The main cause is mox's mocking of callables like the one above which enforces the order that those callables are invoked. It also enforces that the calls are made at all (uncalled mocks are treated as test failures).

This means there is no possibility to provide a blanket mock for the "nova.extension_supported". Tests with existing calls to that API need careful attention to ensure the ordering is correct. Tests which don't result in the side- effect call to the above method will raise an error, so even adding a mock setup in a TestCase.setUp() doesn't work in most cases.

It doesn't help that the codebase is so large, and has been developed by so many people over years. Mocking isn't consistently implemented; even the basic structure of tests in TestCases is inconsistent.

It's worth noting that the ordering check that mox provides is never used as far as I can tell in this codebase. I haven't sighted an example of multiple calls to the same mocked API without the additional use of the mox InAnyOrder() modifier. mox does not provide a mechanism to turn the ordering check off completely.

The pretend library (my go-to for stubbing) splits out the mocking step and the verification of calls so the ordering will only be enforced if you deem it absolutely necessary.

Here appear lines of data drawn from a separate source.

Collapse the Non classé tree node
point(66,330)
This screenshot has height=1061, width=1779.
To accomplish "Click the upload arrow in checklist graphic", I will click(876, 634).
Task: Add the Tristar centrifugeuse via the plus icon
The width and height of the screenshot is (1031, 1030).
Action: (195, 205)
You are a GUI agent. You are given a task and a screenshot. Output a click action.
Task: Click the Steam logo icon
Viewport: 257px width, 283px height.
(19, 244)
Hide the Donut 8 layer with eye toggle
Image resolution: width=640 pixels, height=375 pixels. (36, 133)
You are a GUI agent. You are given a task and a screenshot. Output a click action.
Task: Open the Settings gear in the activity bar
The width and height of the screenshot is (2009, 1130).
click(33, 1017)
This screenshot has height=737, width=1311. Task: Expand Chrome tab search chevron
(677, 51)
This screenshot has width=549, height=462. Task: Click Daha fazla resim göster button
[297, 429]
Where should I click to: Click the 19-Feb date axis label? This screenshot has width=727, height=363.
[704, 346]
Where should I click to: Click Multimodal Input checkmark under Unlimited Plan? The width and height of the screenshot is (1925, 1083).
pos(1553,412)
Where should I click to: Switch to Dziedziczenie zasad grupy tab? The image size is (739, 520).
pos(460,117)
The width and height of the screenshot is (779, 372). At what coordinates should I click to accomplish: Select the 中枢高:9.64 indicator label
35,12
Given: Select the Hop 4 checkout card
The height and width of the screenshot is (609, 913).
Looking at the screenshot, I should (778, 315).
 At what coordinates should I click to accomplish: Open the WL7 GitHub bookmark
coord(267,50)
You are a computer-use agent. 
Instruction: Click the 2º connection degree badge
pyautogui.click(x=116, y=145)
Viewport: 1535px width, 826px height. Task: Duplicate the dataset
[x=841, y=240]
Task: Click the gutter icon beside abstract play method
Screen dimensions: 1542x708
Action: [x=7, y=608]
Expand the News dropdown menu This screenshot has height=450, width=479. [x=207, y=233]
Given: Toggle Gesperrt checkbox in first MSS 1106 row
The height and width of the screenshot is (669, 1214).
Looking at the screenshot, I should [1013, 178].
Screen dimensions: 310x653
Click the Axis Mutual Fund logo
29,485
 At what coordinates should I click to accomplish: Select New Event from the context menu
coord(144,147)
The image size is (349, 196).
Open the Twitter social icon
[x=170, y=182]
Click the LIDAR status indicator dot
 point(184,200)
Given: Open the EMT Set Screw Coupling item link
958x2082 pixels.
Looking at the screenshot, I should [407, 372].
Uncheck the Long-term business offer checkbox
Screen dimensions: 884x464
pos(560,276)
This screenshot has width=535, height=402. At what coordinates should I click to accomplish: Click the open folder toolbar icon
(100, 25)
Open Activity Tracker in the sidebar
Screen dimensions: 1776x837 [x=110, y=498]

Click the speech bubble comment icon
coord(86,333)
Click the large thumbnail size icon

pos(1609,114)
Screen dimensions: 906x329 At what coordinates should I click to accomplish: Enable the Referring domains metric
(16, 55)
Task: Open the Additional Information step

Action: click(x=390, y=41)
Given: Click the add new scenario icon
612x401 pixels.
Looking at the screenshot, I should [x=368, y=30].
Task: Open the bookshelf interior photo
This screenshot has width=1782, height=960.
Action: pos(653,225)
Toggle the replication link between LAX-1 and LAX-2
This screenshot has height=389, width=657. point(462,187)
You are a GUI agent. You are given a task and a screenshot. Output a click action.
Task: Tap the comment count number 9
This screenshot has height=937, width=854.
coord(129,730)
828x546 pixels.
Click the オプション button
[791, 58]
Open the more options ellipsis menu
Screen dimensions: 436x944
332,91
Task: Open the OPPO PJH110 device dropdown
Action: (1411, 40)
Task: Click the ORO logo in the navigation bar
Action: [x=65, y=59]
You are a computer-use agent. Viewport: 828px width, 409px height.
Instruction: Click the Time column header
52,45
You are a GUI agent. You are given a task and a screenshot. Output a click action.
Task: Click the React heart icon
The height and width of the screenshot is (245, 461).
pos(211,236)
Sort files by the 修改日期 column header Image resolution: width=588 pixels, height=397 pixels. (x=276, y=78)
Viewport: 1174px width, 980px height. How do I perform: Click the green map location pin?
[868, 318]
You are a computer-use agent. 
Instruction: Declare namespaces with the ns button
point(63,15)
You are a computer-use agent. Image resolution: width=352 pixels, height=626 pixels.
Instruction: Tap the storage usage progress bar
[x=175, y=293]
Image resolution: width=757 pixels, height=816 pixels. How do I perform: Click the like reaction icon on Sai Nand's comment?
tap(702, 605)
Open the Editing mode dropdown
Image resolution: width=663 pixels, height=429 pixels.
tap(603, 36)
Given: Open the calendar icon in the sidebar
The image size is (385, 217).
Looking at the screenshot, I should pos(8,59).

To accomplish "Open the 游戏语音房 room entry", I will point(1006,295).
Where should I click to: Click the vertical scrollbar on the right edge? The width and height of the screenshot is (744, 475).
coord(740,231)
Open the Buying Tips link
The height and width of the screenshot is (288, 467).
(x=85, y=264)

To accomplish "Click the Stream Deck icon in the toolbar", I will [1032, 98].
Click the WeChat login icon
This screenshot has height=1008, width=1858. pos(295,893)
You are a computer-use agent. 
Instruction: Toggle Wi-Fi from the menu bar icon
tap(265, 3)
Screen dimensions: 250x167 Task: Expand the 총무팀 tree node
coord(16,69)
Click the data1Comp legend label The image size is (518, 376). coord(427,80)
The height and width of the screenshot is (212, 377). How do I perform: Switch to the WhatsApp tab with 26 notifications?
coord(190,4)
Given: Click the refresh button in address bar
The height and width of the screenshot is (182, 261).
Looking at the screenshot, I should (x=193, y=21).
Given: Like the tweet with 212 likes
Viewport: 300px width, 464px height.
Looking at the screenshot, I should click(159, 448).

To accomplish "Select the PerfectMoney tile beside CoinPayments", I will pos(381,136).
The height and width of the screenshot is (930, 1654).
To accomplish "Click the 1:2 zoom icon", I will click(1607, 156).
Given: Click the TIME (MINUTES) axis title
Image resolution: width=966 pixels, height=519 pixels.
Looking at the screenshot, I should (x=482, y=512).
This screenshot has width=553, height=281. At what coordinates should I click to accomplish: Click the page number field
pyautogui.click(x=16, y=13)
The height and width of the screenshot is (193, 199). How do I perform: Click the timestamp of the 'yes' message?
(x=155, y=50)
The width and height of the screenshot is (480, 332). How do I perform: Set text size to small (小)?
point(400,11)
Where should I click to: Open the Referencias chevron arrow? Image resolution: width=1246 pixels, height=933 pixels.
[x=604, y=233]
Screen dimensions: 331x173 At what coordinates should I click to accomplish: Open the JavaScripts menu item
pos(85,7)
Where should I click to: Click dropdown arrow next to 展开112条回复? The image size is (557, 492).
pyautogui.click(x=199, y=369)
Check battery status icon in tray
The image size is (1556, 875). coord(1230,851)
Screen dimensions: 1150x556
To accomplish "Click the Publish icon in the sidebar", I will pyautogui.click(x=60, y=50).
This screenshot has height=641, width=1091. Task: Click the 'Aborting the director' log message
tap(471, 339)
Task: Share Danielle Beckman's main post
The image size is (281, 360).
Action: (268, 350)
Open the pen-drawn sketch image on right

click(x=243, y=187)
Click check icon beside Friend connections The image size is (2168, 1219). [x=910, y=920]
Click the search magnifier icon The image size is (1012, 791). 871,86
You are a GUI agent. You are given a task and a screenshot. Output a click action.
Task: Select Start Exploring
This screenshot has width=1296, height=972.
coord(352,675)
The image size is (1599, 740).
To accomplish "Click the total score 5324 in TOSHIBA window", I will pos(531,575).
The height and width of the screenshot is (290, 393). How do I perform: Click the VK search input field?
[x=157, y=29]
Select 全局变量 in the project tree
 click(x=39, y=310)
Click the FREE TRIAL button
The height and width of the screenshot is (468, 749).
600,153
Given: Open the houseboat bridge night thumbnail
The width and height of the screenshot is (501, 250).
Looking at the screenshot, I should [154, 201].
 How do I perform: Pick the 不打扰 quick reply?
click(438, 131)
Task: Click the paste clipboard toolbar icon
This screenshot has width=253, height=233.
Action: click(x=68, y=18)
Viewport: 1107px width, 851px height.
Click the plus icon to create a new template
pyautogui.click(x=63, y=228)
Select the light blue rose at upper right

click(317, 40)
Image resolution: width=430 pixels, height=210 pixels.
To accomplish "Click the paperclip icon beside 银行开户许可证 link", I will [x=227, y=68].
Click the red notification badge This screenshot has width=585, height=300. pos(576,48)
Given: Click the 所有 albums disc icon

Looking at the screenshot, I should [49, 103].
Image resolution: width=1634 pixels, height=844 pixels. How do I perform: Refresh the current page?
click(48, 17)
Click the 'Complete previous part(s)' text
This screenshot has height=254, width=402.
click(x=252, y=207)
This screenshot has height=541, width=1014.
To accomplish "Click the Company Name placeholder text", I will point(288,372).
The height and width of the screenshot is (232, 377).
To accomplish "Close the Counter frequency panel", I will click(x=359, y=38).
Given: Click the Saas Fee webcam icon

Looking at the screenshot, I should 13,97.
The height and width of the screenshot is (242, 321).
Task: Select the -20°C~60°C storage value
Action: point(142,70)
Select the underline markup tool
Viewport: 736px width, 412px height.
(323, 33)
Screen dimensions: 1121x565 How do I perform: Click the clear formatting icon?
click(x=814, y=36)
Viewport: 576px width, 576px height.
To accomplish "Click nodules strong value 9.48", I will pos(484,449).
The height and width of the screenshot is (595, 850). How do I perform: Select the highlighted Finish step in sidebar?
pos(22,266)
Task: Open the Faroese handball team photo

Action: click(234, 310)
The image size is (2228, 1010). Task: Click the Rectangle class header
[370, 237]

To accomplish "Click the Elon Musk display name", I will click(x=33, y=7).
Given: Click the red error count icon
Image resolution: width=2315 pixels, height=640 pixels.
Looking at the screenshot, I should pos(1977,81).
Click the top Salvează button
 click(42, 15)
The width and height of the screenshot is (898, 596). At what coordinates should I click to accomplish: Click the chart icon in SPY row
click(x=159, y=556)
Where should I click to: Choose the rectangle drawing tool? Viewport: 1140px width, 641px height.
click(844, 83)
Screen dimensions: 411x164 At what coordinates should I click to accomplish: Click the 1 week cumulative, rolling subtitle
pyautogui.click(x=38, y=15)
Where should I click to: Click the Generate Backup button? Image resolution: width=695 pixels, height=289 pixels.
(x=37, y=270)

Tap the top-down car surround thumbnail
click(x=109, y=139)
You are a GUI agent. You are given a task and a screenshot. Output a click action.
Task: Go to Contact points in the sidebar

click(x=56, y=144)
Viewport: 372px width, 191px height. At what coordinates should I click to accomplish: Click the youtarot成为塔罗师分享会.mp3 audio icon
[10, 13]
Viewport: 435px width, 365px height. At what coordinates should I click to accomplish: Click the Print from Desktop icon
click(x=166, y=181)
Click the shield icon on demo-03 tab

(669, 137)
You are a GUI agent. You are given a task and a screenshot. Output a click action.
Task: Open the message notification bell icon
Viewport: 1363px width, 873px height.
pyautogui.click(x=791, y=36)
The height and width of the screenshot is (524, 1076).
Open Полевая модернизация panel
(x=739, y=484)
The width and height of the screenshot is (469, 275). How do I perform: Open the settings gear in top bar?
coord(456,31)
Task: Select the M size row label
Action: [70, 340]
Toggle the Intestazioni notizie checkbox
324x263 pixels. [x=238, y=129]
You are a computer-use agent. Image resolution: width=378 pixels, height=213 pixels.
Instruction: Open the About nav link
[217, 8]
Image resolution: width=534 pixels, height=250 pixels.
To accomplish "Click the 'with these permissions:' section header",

The choice to use unittest-style TestCase classes makes managing fixtures much more difficult (it becomes a nightmare of classes and mixins and setUp() super() calls or alternatively a nightmare of mixin classes and multiple explicit setup calls in test bodies). This is exacerbated by the test suite in question introducing its own mock-generating decorator which will generate a mock, but again leaves the implementation of the mocking to the test cases. py.test's fixtures are a far superior mechanism for managing mocking fixtures, allowing simpler, central creation of mocks and overriding of them through fixture dependencies.

The result is that I spent some time working through some of the test suite and discovered that in an afternoon I could fix about 10% of the failing tests. I have decided that spending a week fixing the tests for my 5 line bug fix is just not worth it, and I've withdrawn the patch.